In William Leith’s very good book The Hungry Years, which I’ve written about before on this site and which you should really read as it’s great, Leith talks about the moment when he drops the latest piece of food (which, he says, seems suddenly tiny) into his open mouth (which is, of course, suddenly huge). I can’t be sure I remember correctly just how he describes it and I don’t have the book here but I think it’s in terms of blinks. As in: blink. One piece of apple pie. Blink, blink, it’s all gone. Blink, a month goes by and he’s fatter than ever.
I’ve been thinking about this today, not in terms of food but in terms of shopping. Internet shopping. Of course here the appropriate work is click: click and I have a t-shirt being sent from overseas. Click, click and the judgemental arses at Amazon.com who delight in sending me unasked for books about depression have something new to pop in the post. Or, as I recently discovered, click click and you’ve just spent more on music in the past ten minutes than you have in the past six months. Bloody itunes eh?
I blame iinet. No, really. I have been internet free since I moved house thanks to these geniuses and their incompetent boobery. So, naturally, when I happen to nip home to use my parents’ computer I think oh I’ll just have a little look and… oooh only $1.69 per single eh? Well that seems reasonable… click, click, click. Ooh I like that song with the drums. Mmm The National – I’ve heard good things, click. Click. Click. All well and good at the time, of course, and you don’t even have to put your credit card details in if you’ve got an account but then there’s the unpleasant matter of the bill. Much like in a restaurant, by the time the bill arrives you’ve already consumed the product and are probably already looking onto the next meal or song. And for some reason itunes appears to have a two-day delay, meaning by the time I receive an email to tell me how much I’ve blown I’ve practically forgotten buying it in the first place.
The other problem is, of course, my atrocious maths. “Outrageous,” I say to no one as I open the bill. “I don’t remember this.

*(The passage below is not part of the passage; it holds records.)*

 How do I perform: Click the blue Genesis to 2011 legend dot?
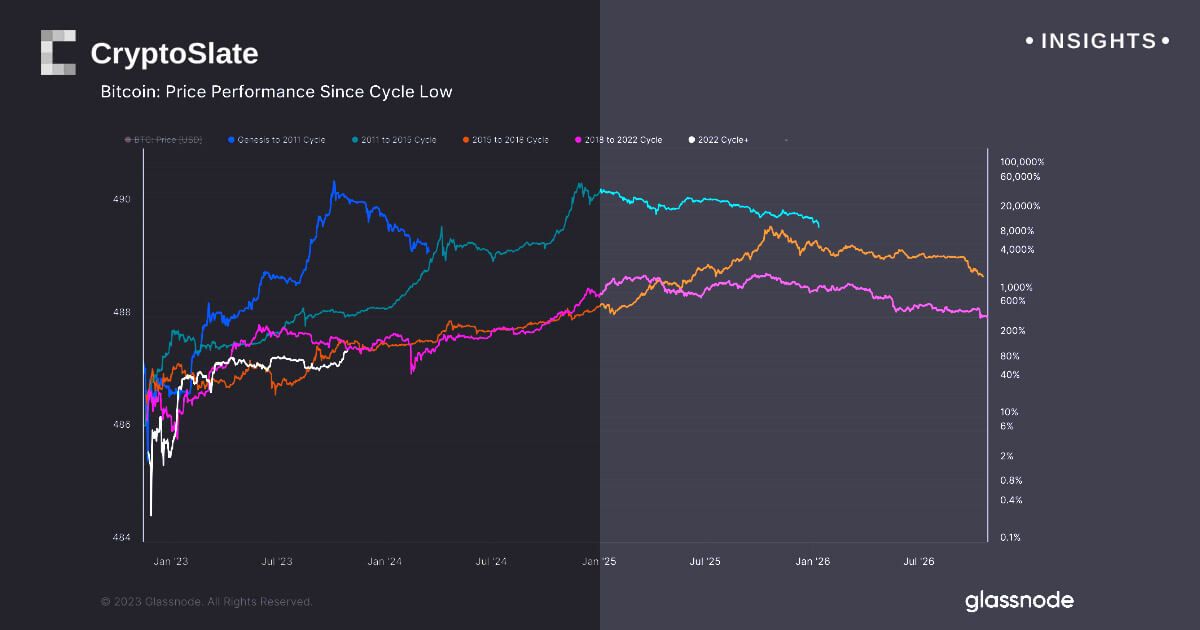pyautogui.click(x=232, y=140)
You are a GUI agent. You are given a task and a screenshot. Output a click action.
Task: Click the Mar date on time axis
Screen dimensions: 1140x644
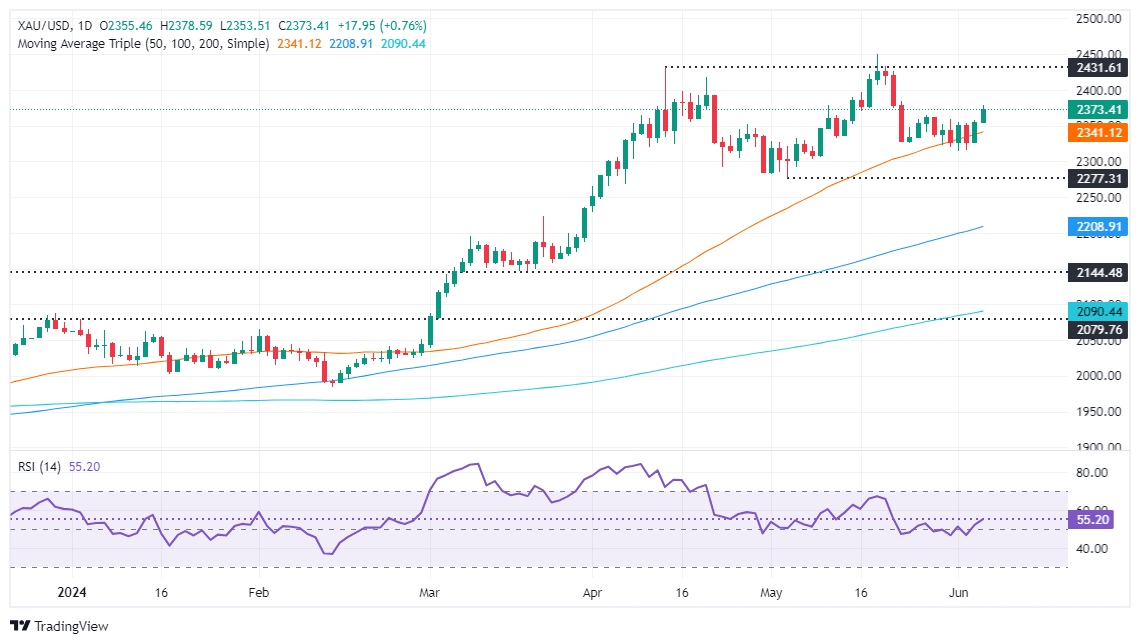tap(429, 592)
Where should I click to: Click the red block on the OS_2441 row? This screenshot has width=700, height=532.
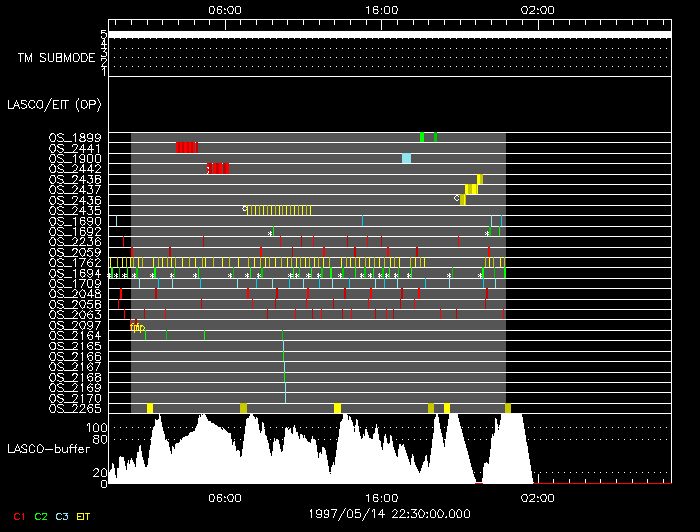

I bought a whole bunch of singles at $1.69 – surely they can’t possibly add up to this.” Hmm, quite.
The danger of internet shopping is, obviously, that it feels all a bit fake. Like monopoly. “I will give you $500 for Pall Mall,” I would confidently tell my brother or sister in the old days, well aware that I didn’t have $500 just as they didn’t own a piece of property. “I have three children,” I’d tell my opponent in that underrated boardgame The Game of Life, equally sure that I would drive my little fake car with its tiny plastic inhabitants into the nearest river if the wee pieces of pink plastic actually represented real children.
“I will pay you $100 of my fine fake dollars for whatever goods you can post to me,” I tell internet site after internet site, assuming, of course, that they realise I don’t have the money: I have, instead, a credit card debt, a mildly acquisitive nature and no self control.
Unfortunately, of course, they’re not playing.